**What is being asked:**
Return, exactly as written, every line from the first line of the data below through the line that contains "لیست قیمت ها (388, 2103)".

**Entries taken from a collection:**
◇ ◇ ◇ ◇ ◇ ◇ ◇

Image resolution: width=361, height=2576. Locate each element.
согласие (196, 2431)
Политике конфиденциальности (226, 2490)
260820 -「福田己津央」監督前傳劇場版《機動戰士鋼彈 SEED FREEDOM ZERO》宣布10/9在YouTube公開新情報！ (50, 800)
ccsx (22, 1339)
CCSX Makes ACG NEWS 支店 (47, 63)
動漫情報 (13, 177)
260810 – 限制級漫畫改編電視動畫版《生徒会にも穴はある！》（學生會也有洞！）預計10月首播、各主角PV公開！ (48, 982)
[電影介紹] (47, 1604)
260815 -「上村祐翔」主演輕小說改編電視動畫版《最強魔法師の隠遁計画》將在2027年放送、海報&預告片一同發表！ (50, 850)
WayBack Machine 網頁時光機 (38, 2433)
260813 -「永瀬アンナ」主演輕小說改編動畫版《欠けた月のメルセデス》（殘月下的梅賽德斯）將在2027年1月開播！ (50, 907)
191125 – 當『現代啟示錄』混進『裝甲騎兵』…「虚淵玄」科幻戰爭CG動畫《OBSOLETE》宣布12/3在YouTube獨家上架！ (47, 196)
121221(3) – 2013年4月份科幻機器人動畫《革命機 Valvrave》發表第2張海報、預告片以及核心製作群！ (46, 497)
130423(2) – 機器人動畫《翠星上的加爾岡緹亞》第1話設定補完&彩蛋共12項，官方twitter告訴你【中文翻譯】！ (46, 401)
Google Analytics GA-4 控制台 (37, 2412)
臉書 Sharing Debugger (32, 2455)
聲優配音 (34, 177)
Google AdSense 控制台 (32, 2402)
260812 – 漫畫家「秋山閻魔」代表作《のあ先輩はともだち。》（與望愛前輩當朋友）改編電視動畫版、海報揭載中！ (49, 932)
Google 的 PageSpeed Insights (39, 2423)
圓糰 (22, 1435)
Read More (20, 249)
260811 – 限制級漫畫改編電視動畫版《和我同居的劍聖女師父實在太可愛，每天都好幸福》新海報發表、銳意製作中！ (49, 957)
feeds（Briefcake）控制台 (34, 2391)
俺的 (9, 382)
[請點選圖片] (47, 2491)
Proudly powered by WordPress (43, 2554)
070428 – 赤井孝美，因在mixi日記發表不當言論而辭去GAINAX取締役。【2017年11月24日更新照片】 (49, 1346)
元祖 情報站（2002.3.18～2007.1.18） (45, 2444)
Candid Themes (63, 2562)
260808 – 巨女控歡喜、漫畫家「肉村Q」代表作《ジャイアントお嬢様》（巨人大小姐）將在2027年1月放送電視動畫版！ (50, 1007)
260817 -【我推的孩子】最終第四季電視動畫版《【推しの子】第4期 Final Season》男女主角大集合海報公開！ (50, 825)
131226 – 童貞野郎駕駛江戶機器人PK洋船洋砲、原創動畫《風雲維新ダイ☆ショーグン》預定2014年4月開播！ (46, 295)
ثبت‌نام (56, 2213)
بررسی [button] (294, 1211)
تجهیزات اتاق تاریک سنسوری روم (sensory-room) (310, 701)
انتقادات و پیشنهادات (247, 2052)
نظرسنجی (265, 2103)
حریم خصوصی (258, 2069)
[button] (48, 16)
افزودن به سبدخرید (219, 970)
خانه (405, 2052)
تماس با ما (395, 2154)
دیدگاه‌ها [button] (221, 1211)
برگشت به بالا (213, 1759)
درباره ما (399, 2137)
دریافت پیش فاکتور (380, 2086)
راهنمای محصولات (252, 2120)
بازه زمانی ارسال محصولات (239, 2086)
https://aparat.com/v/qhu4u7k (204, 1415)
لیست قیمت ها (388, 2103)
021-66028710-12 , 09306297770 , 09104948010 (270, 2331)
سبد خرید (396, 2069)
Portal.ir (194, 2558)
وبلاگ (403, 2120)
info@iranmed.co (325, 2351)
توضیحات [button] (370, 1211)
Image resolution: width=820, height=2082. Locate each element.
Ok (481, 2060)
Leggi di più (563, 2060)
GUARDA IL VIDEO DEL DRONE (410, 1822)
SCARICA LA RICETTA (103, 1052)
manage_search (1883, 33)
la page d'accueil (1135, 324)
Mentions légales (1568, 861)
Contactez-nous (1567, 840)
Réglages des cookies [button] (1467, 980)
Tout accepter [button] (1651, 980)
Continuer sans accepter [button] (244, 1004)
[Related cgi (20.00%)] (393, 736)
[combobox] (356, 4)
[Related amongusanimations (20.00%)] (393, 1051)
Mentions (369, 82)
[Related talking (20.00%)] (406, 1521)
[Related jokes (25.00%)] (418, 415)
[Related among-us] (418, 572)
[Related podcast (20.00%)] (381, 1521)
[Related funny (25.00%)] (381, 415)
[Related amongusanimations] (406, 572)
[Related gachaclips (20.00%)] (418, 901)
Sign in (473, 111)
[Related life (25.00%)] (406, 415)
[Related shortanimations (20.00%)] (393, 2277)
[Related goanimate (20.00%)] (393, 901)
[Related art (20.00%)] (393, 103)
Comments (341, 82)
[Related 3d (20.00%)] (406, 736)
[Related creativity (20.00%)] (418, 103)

◇ ◇ ◇ ◇ ◇ ◇ ◇

**Solution below:**
Image resolution: width=361, height=2576. Locate each element.
согласие (196, 2431)
Политике конфиденциальности (226, 2490)
260820 -「福田己津央」監督前傳劇場版《機動戰士鋼彈 SEED FREEDOM ZERO》宣布10/9在YouTube公開新情報！ (50, 800)
ccsx (22, 1339)
CCSX Makes ACG NEWS 支店 (47, 63)
動漫情報 (13, 177)
260810 – 限制級漫畫改編電視動畫版《生徒会にも穴はある！》（學生會也有洞！）預計10月首播、各主角PV公開！ (48, 982)
[電影介紹] (47, 1604)
260815 -「上村祐翔」主演輕小說改編電視動畫版《最強魔法師の隠遁計画》將在2027年放送、海報&預告片一同發表！ (50, 850)
WayBack Machine 網頁時光機 (38, 2433)
260813 -「永瀬アンナ」主演輕小說改編動畫版《欠けた月のメルセデス》（殘月下的梅賽德斯）將在2027年1月開播！ (50, 907)
191125 – 當『現代啟示錄』混進『裝甲騎兵』…「虚淵玄」科幻戰爭CG動畫《OBSOLETE》宣布12/3在YouTube獨家上架！ (47, 196)
121221(3) – 2013年4月份科幻機器人動畫《革命機 Valvrave》發表第2張海報、預告片以及核心製作群！ (46, 497)
130423(2) – 機器人動畫《翠星上的加爾岡緹亞》第1話設定補完&彩蛋共12項，官方twitter告訴你【中文翻譯】！ (46, 401)
Google Analytics GA-4 控制台 (37, 2412)
臉書 Sharing Debugger (32, 2455)
聲優配音 (34, 177)
Google AdSense 控制台 (32, 2402)
260812 – 漫畫家「秋山閻魔」代表作《のあ先輩はともだち。》（與望愛前輩當朋友）改編電視動畫版、海報揭載中！ (49, 932)
Google 的 PageSpeed Insights (39, 2423)
圓糰 (22, 1435)
Read More (20, 249)
260811 – 限制級漫畫改編電視動畫版《和我同居的劍聖女師父實在太可愛，每天都好幸福》新海報發表、銳意製作中！ (49, 957)
feeds（Briefcake）控制台 (34, 2391)
俺的 (9, 382)
[請點選圖片] (47, 2491)
Proudly powered by WordPress (43, 2554)
070428 – 赤井孝美，因在mixi日記發表不當言論而辭去GAINAX取締役。【2017年11月24日更新照片】 (49, 1346)
元祖 情報站（2002.3.18～2007.1.18） (45, 2444)
Candid Themes (63, 2562)
260808 – 巨女控歡喜、漫畫家「肉村Q」代表作《ジャイアントお嬢様》（巨人大小姐）將在2027年1月放送電視動畫版！ (50, 1007)
260817 -【我推的孩子】最終第四季電視動畫版《【推しの子】第4期 Final Season》男女主角大集合海報公開！ (50, 825)
131226 – 童貞野郎駕駛江戶機器人PK洋船洋砲、原創動畫《風雲維新ダイ☆ショーグン》預定2014年4月開播！ (46, 295)
ثبت‌نام (56, 2213)
بررسی [button] (294, 1211)
تجهیزات اتاق تاریک سنسوری روم (sensory-room) (310, 701)
انتقادات و پیشنهادات (247, 2052)
نظرسنجی (265, 2103)
حریم خصوصی (258, 2069)
[button] (48, 16)
افزودن به سبدخرید (219, 970)
خانه (405, 2052)
تماس با ما (395, 2154)
دیدگاه‌ها [button] (221, 1211)
برگشت به بالا (213, 1759)
درباره ما (399, 2137)
دریافت پیش فاکتور (380, 2086)
راهنمای محصولات (252, 2120)
بازه زمانی ارسال محصولات (239, 2086)
https://aparat.com/v/qhu4u7k (204, 1415)
لیست قیمت ها (388, 2103)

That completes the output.